Load balancing helps to improve application reliability by routing traffic to only the available resources and by ensuring that individual resources aren't overloaded.

Consider the following reliability-related design recommendations when choosing and configuring load balancers for your cloud deployment.

Load-balance internal traffic

Configure load balancing for the traffic between the tiers of the application stack as well, not just for the traffic between the external clients and the application. For example, in a 3-tier web application stack, you can use an internal load balancer for reliable communication between the web and app tiers.

Choose an appropriate load balancer type

To load-balance external traffic to an application that's distributed across multiple regions, you can use a global load balancer or multiple regional load balancers. For more information, see Benefits and risks of global load balancing for multi-region deployments.

If the backends are in a single region and you don't need the features of global load balancing, you can use a regional load balancer, which is resilient to zone outages.

When you choose the load balancer type, consider other factors besides availability, such as geographic control over TLS termination, performance, cost, and the traffic type. For more information, see Choose a load balancer.

Configure health checks

Autoscaling helps to ensure that your applications have adequate infrastructure resources to handle the current load. But even when sufficient infrastructure resources exist, an application or parts of it might not be responsive. For example, all the VMs that host your application might be in the RUNNING state. But the application software that's deployed on some of the VMs might have crashed. Load-balancing health checks ensure that the load balancers route application traffic to only the backends that are responsive. If your backends are MIGs, then consider configuring an extra layer of health checks to autoheal the VMs that aren't available. When autohealing is configured for a MIG, the unavailable VMs are proactively deleted, and new VMs are created.

Rate limiting

At times, your application might experience a rapid or sustained increase in the load. If the application isn't designed to handle the increased load, the application or the resources that it uses might fail, making the application unavailable. The increased load might be caused by malicious requests, such as network-based distributed denial-of-service (DDoS) attacks. A sudden spike in the load can also occur due to other reasons such as configuration errors in the client software. To ensure that your application can handle excessive load, consider applying suitable rate-limiting mechanisms. For example, you can set quotas for the number of API requests that a Google Cloud service can receive.

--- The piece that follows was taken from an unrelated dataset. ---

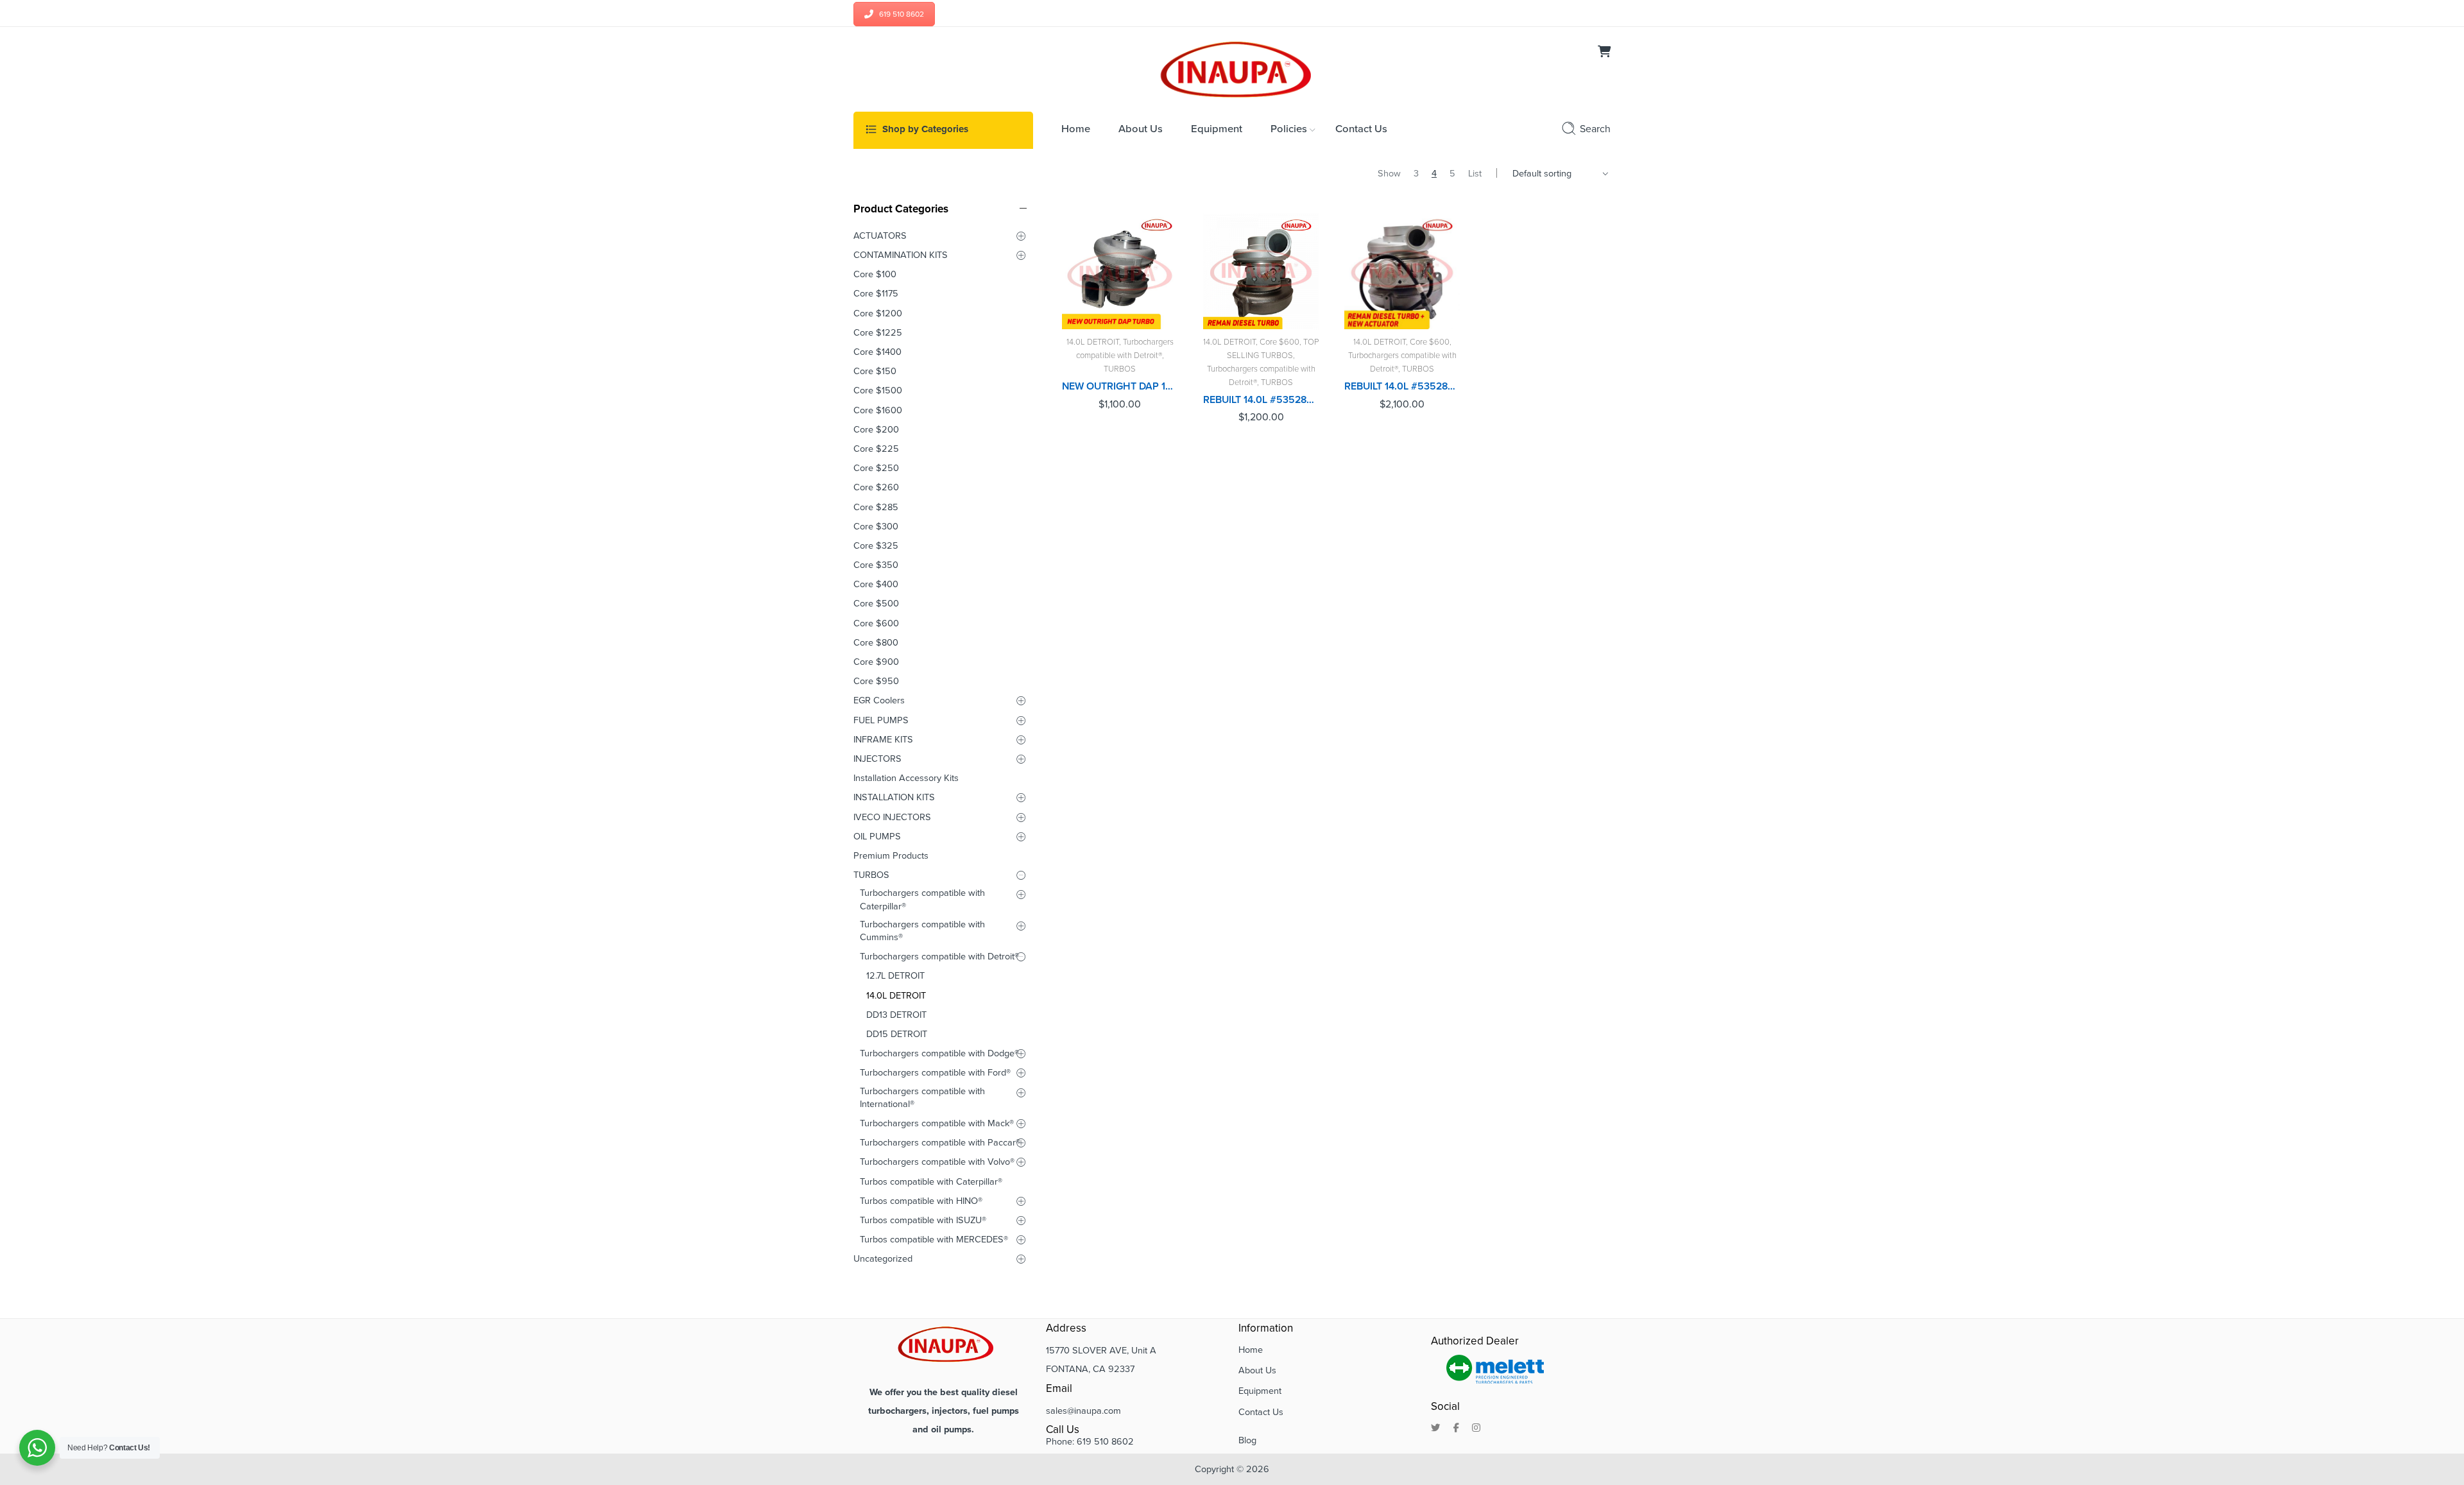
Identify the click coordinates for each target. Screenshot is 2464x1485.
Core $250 (876, 468)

Rate-limiting techniques can also help optimize the cost of your cloud infrastructure. For example, by setting project-level quotas for specific resources, you can limit the billing that the project can incur for those resources.

Network Service Tier

Google Cloud Network Service Tiers let you optimize connectivity between systems on the internet and your Google Cloud workloads. For applications that serve users globally and have backends in more than one region, choose Premium Tier. Traffic from the internet enters the high-performance Google network at the point of presence (PoP) that's closest to the sending system. Within the Google network, traffic is routed from the entry PoP to the appropriate Google Cloud resource, such as a Compute Engine VM. Outbound traffic is sent through the Google network, exiting at the PoP that's closest to the destination. This routing method helps to improve the availability perception of users by reducing the number of network hops between the users and the PoPs closest to them.